***** Material provided *****

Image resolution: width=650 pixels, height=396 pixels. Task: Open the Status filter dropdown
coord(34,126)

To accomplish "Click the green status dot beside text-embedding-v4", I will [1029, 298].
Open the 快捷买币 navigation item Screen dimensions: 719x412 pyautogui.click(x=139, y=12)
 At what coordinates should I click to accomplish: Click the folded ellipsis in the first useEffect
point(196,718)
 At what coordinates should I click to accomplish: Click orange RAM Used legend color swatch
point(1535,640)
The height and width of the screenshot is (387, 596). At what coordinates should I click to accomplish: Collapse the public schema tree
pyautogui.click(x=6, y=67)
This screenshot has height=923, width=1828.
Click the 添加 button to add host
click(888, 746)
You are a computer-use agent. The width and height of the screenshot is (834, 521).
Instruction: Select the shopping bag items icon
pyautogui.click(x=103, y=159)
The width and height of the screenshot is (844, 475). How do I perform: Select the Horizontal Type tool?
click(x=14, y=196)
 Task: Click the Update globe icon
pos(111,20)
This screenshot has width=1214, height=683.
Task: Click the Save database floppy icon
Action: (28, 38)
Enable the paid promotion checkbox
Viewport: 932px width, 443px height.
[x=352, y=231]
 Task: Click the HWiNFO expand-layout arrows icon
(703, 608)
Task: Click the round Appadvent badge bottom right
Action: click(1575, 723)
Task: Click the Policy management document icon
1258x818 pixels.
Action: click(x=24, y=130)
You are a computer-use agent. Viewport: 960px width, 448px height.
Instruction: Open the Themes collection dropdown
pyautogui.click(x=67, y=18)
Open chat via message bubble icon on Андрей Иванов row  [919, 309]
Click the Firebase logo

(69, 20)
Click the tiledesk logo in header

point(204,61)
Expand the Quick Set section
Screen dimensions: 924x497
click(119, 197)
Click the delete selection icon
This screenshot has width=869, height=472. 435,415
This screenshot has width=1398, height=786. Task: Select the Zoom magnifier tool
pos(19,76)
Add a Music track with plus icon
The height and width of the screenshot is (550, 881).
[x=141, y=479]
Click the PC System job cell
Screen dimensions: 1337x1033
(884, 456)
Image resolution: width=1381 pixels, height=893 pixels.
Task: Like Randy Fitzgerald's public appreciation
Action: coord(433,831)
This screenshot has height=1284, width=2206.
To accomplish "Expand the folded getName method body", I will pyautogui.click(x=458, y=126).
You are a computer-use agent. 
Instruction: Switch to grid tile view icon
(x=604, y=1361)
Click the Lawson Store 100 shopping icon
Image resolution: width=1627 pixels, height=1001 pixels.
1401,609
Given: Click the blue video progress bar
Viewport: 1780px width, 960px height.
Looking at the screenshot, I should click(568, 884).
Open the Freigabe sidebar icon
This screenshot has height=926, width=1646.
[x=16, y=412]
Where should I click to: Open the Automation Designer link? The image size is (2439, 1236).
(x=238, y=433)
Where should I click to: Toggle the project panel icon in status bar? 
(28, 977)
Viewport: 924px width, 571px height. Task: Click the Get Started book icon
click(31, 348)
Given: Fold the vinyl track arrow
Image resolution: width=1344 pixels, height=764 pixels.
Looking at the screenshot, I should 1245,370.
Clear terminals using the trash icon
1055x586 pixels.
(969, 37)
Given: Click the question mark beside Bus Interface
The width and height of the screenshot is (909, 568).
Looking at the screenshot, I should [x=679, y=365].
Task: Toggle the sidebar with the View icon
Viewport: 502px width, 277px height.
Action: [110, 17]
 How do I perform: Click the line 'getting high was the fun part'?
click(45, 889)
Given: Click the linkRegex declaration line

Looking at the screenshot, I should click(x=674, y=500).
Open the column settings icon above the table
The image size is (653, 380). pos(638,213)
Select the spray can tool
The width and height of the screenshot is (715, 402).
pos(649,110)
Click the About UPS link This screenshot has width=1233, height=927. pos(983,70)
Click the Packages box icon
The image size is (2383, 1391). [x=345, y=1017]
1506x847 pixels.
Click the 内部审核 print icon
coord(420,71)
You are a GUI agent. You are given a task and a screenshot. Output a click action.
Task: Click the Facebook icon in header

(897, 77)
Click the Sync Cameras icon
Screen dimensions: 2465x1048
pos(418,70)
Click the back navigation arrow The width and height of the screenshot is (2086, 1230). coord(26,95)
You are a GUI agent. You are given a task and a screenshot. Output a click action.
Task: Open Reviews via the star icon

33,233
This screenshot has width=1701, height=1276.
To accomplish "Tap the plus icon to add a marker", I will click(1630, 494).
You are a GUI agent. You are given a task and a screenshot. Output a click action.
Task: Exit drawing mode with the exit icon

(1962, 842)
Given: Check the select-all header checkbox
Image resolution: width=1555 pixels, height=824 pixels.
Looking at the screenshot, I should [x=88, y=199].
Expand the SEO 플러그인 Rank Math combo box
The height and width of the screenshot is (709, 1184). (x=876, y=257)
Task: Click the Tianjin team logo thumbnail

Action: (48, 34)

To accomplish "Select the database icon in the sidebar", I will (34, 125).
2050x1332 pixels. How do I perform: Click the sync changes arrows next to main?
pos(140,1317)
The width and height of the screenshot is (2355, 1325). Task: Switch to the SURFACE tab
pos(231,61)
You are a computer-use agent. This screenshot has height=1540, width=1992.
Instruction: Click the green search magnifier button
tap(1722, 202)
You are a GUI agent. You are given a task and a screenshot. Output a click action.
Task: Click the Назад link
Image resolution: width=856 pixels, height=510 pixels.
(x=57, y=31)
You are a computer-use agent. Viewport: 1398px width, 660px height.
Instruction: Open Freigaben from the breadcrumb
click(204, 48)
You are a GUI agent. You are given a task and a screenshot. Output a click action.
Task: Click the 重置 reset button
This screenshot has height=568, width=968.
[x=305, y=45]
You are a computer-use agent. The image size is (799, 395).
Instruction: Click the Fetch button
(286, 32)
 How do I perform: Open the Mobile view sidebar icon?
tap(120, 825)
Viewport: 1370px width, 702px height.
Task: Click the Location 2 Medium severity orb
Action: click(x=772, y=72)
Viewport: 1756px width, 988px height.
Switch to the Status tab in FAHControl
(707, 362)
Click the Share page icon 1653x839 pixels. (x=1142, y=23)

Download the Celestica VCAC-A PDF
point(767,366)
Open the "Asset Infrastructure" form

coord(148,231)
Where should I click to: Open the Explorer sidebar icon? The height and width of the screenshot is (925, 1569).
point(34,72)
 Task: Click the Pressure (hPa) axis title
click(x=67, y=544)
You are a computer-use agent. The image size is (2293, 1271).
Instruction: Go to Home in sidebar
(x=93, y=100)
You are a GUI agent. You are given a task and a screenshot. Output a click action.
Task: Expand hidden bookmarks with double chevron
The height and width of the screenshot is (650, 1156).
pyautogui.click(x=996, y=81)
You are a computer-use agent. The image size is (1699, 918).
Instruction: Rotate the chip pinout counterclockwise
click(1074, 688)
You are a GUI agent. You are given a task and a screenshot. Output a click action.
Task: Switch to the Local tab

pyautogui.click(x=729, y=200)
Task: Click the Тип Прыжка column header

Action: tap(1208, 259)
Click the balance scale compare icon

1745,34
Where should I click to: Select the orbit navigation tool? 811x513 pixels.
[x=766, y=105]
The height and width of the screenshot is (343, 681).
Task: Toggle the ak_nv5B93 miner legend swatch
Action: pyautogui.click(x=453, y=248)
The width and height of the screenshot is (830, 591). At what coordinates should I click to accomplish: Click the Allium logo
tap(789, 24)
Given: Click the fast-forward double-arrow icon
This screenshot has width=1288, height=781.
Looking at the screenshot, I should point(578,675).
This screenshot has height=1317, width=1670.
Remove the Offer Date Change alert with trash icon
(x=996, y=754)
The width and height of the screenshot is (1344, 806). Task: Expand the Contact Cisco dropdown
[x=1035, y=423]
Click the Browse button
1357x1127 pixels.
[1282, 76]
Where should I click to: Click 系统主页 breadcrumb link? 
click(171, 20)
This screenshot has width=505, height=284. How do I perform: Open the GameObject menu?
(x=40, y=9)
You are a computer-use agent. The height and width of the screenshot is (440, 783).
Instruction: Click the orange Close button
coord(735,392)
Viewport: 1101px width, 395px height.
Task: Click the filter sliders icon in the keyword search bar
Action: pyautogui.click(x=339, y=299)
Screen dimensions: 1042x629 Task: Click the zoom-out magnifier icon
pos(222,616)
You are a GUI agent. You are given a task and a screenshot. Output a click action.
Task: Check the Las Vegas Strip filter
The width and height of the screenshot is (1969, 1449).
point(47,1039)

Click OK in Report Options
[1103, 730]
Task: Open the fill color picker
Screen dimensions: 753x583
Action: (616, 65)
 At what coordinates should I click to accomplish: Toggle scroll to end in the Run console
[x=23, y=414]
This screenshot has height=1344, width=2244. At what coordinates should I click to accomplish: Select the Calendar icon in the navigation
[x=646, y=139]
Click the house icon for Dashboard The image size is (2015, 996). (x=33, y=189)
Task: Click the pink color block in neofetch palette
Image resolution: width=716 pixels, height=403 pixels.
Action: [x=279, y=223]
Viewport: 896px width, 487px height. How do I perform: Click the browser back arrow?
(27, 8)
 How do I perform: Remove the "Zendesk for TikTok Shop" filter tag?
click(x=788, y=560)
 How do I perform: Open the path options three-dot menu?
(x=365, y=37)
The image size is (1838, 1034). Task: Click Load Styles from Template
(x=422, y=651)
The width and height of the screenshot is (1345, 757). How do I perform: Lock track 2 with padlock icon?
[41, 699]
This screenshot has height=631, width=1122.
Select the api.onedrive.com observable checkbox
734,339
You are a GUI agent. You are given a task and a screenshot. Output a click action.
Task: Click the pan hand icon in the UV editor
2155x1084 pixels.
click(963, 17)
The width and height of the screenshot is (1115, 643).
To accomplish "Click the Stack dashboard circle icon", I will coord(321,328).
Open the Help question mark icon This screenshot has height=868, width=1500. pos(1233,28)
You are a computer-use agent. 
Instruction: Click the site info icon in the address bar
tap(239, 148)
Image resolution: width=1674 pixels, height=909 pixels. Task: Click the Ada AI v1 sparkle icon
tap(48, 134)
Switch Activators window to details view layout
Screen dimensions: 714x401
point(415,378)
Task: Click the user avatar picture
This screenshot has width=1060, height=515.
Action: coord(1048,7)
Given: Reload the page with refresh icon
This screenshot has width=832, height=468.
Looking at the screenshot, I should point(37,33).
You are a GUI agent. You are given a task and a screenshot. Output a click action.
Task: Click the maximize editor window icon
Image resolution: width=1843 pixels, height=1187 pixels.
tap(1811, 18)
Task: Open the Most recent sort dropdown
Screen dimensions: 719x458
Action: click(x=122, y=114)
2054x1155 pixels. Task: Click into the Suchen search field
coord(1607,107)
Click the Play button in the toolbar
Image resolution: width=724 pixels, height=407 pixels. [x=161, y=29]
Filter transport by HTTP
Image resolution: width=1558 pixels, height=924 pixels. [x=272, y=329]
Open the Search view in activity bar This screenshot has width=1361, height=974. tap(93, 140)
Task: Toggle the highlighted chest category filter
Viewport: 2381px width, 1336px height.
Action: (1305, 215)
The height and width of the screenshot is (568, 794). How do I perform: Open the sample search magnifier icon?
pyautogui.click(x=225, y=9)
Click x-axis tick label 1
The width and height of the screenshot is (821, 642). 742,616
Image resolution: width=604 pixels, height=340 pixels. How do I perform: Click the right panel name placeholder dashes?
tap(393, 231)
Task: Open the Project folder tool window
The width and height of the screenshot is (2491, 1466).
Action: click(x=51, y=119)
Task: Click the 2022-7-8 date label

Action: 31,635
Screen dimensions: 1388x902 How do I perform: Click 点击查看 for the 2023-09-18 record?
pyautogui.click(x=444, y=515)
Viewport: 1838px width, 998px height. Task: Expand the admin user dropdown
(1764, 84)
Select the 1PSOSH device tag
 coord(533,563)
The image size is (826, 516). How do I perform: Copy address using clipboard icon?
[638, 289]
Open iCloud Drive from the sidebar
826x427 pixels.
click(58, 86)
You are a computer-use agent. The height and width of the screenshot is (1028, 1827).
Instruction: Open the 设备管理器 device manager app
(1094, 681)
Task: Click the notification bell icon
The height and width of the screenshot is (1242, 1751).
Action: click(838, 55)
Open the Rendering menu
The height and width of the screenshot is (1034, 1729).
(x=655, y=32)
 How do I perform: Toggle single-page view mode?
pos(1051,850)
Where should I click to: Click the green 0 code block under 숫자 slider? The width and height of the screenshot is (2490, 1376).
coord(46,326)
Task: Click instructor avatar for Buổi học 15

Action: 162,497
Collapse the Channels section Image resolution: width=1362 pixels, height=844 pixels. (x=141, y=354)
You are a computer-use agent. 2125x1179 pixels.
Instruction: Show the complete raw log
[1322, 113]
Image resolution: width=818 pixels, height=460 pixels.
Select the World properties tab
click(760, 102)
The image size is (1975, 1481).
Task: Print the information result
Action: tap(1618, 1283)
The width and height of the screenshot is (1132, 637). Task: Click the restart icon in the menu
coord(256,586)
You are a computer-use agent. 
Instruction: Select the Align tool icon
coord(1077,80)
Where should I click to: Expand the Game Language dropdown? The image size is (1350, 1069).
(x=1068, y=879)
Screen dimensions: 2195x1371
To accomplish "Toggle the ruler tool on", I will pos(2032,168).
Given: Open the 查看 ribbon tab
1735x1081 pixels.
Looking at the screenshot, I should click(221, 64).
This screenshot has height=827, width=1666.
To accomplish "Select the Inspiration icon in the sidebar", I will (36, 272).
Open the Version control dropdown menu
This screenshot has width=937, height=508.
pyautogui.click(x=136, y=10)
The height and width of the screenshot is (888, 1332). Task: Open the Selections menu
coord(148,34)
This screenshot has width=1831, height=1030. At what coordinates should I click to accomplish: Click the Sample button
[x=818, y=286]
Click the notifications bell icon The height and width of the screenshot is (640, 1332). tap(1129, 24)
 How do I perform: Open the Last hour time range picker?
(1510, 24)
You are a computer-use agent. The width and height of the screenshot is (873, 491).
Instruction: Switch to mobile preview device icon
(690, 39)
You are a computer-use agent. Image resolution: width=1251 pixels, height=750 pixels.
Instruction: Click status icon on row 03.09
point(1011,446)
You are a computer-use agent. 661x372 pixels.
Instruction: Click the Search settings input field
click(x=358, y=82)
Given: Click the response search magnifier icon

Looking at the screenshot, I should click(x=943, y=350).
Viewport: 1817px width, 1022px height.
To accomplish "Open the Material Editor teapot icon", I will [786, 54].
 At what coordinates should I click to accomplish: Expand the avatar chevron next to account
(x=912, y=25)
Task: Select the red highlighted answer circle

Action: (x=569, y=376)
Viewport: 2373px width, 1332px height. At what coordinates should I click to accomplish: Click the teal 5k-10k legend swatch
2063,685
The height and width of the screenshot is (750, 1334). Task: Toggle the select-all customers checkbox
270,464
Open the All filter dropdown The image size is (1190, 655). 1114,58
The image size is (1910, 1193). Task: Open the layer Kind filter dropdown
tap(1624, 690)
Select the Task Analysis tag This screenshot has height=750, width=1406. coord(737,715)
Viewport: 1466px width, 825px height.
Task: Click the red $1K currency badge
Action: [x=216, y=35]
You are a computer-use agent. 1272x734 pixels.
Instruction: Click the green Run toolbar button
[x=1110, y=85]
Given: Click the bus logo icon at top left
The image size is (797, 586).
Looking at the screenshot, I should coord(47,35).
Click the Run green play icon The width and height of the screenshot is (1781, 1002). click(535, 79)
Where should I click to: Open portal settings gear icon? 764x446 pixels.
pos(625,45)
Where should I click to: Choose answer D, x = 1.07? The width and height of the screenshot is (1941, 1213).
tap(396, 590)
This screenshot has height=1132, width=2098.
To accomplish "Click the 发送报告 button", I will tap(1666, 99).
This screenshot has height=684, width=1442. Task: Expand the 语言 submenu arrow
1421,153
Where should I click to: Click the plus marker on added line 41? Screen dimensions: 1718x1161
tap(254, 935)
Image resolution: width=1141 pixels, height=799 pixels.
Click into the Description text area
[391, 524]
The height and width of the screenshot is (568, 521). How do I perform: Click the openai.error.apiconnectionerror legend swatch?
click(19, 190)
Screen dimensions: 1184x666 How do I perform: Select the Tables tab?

*****

§ **Problem details**:
Find all the lines with "bell" in the data and copy them.

§ **Exercise result**:
Task: Click the notification bell icon
Click the notifications bell icon The height and width of the screenshot is (640, 1332). tap(1129, 24)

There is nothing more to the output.